CVE-2025-23282: CWE-415 Double Free in NVIDIA Virtual GPU Manager
NVIDIA Display Driver for Linux contains a vulnerability where an attacker might be able to use a race condition to escalate privileges. A successful exploit of this vulnerability might lead to code execution, escalation of privileges, data tampering, denial of service, and information disclosure.
AI Analysis
Technical Summary
CVE-2025-23282 is a vulnerability classified under CWE-415 (Double Free) found in the NVIDIA Virtual GPU Manager component of the NVIDIA Display Driver for Linux. This vulnerability stems from a race condition that causes the software to free the same memory region twice, leading to undefined behavior such as memory corruption.
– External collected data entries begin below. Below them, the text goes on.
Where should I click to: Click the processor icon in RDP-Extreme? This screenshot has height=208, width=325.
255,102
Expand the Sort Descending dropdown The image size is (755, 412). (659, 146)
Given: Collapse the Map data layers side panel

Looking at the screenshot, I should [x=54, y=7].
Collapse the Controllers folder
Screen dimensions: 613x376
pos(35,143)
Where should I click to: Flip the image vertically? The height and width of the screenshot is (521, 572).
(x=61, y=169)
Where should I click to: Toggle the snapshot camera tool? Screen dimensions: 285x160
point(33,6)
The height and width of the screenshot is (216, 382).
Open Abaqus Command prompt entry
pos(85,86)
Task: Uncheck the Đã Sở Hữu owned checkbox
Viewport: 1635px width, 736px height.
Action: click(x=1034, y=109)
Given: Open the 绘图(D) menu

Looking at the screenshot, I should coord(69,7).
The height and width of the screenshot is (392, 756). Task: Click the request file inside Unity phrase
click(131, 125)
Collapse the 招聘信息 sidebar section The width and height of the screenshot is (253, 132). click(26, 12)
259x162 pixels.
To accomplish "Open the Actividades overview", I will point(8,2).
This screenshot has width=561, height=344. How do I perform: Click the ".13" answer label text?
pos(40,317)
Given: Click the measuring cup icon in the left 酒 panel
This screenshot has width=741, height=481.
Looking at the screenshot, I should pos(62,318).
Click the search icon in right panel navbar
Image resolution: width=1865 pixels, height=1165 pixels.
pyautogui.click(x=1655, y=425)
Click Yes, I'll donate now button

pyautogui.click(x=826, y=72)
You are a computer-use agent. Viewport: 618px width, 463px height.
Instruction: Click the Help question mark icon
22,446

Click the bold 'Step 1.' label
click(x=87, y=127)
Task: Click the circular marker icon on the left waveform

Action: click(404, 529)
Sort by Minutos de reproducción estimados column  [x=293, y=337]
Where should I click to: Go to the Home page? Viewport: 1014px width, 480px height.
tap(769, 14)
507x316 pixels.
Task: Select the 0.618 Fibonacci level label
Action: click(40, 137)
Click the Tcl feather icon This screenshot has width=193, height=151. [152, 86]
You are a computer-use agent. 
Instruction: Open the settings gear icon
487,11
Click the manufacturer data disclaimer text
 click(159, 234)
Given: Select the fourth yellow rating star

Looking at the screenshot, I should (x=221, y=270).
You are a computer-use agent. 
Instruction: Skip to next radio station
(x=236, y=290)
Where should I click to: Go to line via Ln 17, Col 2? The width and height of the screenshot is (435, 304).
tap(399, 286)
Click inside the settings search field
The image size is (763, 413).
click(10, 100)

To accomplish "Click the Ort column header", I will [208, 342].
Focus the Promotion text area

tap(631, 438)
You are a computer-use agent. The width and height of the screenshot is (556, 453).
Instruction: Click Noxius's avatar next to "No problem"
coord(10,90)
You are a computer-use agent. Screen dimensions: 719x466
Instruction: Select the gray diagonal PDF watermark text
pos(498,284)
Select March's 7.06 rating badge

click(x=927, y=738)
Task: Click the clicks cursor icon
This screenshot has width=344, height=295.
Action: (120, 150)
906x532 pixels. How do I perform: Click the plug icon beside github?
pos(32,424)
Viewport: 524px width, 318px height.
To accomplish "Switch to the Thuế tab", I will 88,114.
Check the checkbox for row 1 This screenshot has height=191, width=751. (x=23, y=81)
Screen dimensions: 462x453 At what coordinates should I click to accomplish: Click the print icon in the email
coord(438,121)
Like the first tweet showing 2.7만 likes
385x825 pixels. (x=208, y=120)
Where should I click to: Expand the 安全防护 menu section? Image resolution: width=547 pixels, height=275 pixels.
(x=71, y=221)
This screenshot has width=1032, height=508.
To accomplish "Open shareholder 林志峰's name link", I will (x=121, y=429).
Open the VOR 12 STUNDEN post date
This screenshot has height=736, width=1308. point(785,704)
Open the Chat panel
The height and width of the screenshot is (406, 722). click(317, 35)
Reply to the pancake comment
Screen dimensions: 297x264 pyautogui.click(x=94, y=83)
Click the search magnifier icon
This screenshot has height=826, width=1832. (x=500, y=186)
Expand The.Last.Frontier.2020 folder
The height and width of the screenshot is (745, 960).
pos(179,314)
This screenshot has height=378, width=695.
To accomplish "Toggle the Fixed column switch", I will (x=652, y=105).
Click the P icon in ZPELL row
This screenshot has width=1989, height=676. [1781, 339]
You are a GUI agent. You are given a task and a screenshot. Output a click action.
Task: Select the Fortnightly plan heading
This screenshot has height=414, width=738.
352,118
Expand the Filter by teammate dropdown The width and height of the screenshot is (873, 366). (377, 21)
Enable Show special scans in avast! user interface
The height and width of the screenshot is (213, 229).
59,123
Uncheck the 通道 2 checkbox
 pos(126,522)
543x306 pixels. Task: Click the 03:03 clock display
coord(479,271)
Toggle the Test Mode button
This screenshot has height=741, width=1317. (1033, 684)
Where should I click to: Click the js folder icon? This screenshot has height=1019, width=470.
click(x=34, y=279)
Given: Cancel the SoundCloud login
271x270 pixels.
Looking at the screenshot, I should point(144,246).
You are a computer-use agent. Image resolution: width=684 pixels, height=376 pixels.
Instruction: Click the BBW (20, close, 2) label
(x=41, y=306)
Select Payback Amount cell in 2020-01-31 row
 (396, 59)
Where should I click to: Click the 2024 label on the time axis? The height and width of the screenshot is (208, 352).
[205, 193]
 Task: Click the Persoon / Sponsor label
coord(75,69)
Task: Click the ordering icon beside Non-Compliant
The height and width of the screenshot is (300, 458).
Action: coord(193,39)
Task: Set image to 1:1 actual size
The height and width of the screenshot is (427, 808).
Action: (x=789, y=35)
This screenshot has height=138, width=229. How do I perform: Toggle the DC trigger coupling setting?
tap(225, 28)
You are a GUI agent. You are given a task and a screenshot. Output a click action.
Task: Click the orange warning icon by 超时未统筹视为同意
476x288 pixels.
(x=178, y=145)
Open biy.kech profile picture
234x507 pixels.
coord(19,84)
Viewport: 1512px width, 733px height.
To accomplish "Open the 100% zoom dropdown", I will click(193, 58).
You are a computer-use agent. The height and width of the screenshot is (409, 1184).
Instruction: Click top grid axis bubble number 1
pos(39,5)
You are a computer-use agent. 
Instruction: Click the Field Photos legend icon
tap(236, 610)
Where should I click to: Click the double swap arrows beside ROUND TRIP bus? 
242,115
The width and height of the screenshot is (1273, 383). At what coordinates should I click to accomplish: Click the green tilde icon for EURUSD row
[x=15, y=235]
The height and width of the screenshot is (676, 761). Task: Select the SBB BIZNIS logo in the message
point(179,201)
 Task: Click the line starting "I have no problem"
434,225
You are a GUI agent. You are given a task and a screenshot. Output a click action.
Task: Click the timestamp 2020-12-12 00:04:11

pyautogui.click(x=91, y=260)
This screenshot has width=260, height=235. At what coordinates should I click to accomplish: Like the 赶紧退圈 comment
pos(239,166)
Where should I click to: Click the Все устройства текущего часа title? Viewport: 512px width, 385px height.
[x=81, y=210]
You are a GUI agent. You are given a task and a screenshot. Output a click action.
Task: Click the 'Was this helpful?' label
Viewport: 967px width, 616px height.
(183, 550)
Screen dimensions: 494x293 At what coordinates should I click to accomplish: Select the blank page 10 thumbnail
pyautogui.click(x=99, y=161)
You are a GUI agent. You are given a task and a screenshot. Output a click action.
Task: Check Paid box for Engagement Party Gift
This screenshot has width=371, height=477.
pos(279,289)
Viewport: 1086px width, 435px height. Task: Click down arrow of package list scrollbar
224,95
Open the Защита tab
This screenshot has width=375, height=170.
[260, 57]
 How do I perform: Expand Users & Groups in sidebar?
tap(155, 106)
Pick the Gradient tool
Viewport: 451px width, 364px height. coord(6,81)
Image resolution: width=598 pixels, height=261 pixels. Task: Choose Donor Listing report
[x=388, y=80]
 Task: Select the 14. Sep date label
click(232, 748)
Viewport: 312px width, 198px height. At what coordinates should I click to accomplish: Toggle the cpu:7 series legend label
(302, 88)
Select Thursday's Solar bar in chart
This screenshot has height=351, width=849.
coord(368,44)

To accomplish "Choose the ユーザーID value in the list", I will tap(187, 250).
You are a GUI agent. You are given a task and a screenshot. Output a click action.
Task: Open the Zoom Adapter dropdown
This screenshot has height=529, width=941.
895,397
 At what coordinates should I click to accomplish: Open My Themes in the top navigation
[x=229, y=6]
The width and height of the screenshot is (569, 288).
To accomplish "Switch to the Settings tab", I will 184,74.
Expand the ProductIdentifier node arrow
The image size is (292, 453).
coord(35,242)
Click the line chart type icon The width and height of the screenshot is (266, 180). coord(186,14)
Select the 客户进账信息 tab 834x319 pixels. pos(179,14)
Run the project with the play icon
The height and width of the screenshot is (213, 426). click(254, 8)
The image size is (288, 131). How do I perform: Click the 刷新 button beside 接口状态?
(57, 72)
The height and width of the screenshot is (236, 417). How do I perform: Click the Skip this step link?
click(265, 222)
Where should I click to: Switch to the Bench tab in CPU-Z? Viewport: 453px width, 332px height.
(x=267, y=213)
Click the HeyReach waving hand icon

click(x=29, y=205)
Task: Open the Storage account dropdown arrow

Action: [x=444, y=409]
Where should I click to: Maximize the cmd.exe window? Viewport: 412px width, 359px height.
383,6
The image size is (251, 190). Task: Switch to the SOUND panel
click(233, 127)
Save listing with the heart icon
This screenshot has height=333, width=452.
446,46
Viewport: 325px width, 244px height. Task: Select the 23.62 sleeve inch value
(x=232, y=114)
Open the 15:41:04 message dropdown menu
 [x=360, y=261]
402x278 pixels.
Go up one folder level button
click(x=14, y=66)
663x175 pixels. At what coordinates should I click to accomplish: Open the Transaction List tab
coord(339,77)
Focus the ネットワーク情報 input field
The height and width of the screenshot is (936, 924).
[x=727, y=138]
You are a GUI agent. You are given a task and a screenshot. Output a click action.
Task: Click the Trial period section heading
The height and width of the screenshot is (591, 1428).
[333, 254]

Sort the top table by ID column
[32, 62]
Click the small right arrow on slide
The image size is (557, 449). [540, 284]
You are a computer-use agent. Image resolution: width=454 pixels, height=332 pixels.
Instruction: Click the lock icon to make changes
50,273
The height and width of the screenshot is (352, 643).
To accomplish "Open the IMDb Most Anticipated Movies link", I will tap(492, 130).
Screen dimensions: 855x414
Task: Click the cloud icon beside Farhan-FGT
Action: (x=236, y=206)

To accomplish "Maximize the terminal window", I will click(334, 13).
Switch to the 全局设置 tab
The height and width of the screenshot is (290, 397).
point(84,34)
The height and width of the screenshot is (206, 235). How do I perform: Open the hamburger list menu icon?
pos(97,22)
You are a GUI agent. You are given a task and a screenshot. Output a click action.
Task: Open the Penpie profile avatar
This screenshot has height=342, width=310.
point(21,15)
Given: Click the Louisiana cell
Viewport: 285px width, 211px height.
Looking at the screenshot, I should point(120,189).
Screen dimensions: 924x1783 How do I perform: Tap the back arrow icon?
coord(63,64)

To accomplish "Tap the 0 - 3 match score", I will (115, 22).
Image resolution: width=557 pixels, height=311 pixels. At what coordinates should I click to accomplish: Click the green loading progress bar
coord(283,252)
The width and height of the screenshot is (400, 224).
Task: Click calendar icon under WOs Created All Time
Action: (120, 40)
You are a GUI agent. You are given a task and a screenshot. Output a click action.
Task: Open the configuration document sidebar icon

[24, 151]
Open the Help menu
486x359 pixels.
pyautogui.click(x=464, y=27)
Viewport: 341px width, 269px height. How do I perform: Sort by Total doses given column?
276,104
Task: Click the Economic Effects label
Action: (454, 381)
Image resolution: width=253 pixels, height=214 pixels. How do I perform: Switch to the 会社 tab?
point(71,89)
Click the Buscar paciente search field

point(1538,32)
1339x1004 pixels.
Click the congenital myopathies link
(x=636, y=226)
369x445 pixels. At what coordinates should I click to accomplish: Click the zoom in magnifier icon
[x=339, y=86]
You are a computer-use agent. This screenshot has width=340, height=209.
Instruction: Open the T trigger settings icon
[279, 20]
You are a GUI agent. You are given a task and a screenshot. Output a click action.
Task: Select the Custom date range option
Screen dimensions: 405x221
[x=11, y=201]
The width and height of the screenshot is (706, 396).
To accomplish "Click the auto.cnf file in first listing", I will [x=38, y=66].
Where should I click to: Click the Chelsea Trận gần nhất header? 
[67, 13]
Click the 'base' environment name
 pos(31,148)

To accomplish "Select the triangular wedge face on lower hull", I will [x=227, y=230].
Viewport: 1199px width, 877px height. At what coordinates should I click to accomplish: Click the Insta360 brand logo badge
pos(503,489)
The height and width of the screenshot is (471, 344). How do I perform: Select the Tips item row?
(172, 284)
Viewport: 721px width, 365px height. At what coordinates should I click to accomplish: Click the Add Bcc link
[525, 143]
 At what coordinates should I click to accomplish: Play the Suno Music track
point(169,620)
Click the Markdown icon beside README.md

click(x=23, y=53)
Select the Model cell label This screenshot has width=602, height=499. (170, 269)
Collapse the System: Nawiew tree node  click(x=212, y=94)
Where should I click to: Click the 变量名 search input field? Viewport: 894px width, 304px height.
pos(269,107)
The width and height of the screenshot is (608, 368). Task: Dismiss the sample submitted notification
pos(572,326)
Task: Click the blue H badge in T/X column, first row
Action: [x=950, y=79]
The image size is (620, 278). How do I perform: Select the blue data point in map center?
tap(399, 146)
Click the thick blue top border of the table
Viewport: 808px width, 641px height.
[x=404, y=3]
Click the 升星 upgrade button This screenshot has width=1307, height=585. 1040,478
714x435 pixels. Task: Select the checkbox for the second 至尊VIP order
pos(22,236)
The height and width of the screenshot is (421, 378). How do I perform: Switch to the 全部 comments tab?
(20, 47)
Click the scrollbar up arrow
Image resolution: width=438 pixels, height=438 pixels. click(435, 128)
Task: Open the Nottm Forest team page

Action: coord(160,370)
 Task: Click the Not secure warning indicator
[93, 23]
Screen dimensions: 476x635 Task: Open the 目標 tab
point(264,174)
Exploiting this flaw allows a local attacker with low privileges to escalate their privileges on the system, potentially achieving arbitrary code execution. The vulnerability affects all versions of the Virtual GPU Manager up to and including the August 2025 release (version 580.82.02). The attack vector requires local access (AV:L), has high attack complexity (AC:H), and requires low privileges (PR:L) but no user interaction (UI:N). The scope is unchanged (S:U), and the impact on confidentiality, integrity, and availability is high (C:H/I:H/A:H). Although no public exploits have been reported, the nature of double free vulnerabilities makes them dangerous due to the possibility of memory corruption leading to system compromise. The NVIDIA Virtual GPU Manager is widely used in virtualized environments to provide GPU resources to virtual machines, making this vulnerability critical in cloud, enterprise, and HPC environments that rely on GPU virtualization. The lack of available patches at the time of disclosure increases the urgency for organizations to implement interim mitigations and monitor their environments closely.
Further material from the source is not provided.